The FDS 6.0.1 baseline run (shown as a horizontal line) completed in 4.86 hours. The default OpenMP run with Hyper Threading enabled used 12 threads and ran in 5.82 hours (20% slower than baseline). The default OpenMP run with HyperThreading disabled used 6 threads, ran in 4.32 hours (11% faster than baseline), and was the fastest of the 24 FDS 6.1.0 simulations.
This benchmark reinforces the suggestion that Hyper Threading is not helpful. In the best case, the addition of OpenMP only results 11% reduction in simulation time compared to the baseline Switchgear run. This poor performance is likely a combination of the relatively low cell count and the poor balancing of the meshes. Identifying the impact of mesh balancing when using OpenMP will require a different benchmark where the meshes are varied while maintaining the total cell count.

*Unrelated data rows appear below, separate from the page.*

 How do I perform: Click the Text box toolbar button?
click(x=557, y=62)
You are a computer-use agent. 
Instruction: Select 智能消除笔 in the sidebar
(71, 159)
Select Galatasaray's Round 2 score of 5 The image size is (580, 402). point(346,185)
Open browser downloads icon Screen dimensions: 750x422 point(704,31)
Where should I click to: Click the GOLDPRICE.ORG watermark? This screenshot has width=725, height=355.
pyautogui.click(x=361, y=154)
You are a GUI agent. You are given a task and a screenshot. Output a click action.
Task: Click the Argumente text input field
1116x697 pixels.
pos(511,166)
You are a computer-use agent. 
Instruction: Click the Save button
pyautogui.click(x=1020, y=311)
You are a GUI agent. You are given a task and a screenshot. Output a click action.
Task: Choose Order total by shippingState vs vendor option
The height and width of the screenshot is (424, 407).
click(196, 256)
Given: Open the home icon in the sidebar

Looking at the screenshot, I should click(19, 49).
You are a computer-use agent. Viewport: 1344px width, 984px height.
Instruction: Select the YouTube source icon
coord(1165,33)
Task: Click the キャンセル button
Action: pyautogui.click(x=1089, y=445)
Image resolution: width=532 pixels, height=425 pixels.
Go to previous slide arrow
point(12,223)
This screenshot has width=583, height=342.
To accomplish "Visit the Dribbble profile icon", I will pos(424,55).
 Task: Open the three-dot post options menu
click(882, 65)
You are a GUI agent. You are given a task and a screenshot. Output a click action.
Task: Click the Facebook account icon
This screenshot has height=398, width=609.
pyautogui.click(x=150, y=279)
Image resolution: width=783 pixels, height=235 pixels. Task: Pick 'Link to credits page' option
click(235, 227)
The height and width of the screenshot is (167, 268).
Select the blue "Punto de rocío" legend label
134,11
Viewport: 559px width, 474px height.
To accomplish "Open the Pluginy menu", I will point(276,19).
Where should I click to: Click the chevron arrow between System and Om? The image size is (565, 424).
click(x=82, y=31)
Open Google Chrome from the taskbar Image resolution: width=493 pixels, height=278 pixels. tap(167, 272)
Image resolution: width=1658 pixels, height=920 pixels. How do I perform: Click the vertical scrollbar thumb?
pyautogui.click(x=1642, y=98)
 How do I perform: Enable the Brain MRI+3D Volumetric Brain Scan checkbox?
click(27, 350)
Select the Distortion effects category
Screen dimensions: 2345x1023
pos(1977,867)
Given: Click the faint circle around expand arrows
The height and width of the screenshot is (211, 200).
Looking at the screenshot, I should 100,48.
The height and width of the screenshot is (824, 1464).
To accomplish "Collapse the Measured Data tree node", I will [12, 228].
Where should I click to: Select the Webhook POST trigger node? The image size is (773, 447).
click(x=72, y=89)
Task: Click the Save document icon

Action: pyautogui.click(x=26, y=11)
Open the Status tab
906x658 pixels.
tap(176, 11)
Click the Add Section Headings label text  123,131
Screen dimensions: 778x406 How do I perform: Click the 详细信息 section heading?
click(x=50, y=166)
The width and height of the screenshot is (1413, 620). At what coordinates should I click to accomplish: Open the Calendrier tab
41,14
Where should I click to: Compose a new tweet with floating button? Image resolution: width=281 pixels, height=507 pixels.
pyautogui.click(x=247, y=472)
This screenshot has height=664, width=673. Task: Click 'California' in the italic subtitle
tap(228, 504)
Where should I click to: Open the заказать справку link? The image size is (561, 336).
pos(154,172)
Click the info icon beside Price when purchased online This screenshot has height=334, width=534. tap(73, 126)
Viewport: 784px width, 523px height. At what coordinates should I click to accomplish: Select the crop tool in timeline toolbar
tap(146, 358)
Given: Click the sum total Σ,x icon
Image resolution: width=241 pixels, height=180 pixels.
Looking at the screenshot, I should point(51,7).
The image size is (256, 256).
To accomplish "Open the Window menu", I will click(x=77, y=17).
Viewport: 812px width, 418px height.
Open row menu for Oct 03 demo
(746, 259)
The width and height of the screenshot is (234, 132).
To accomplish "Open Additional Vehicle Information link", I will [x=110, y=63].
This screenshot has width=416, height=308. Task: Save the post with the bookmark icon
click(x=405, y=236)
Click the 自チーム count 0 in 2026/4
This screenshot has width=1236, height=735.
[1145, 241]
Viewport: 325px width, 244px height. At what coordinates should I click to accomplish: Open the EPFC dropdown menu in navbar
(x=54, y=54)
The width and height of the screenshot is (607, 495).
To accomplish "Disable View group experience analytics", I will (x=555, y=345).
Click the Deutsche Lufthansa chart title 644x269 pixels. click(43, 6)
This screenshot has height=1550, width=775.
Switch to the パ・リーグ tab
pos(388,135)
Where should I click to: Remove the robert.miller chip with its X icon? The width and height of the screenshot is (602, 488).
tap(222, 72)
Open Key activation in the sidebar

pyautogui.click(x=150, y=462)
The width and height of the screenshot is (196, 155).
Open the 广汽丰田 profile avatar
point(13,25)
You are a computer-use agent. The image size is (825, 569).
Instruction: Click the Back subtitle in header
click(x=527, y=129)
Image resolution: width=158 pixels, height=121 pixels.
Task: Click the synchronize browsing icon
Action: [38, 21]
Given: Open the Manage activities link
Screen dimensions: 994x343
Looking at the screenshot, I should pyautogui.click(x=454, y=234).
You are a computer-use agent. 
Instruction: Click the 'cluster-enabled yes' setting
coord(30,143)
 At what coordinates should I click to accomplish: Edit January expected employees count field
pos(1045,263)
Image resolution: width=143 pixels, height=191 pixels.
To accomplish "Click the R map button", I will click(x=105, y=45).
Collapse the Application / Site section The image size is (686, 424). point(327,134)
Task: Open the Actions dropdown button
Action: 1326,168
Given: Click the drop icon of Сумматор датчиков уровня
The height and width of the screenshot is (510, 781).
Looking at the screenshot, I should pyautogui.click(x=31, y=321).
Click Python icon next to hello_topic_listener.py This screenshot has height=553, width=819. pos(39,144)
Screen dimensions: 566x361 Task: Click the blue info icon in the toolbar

You can download the raw OUT files and representative FDS input files (only 2 FDS input files are included as only the HEAD parameter CHID changed across variants of the same simulation) the the following location:
PyroSim users seeking faster runtimes with the OpenMP version of FDS should consider either disabling Hyper Threading in the BIOS or limiting the number of threads using the OpenMP Environment dialog. Even in the burner benchmark where the poor performance of the default 12 threads run was less exaggerated, setting the number of threads to match the number of physical cores (6) saved 38 minutes off the default 5 hours and 12 minutes (i.e. 12% faster).